MATERIALS PROVIDED:
########

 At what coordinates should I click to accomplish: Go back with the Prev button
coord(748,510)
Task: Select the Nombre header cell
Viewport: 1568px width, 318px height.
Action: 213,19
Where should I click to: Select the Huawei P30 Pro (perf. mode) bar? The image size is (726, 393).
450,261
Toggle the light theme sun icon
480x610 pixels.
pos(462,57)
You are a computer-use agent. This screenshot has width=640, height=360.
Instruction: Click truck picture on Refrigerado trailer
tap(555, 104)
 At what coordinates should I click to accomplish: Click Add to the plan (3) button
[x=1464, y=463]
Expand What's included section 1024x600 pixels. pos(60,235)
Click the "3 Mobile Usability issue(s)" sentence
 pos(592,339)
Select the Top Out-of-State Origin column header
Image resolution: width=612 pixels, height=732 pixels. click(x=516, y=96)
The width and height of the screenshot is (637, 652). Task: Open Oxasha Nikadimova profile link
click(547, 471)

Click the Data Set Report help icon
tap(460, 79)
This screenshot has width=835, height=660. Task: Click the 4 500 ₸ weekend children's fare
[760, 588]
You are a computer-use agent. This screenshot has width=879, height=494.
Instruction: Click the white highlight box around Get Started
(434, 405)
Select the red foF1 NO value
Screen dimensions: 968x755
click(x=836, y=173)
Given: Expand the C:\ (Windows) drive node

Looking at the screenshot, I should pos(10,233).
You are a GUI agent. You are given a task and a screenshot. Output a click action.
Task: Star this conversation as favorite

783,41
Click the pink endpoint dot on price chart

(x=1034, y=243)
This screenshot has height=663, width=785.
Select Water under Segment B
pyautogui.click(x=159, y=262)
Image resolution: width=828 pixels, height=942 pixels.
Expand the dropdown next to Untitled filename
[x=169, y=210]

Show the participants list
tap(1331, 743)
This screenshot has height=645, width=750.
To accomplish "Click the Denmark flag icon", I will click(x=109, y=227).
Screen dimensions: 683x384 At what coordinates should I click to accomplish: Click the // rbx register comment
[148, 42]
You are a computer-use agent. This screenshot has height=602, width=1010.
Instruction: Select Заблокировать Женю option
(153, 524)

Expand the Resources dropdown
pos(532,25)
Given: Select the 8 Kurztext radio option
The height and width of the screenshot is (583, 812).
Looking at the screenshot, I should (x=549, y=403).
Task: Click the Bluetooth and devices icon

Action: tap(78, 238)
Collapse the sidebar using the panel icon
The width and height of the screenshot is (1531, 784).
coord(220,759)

########

WHAT YOU SHOULD DO:
Look for the word "computer" in the listing above, and copy every line where you find it.

RESPONSE:
You are a computer-use agent. This screenshot has width=640, height=360.
You are a computer-use agent. This screenshot has width=879, height=494.
You are a computer-use agent. This screenshot has height=602, width=1010.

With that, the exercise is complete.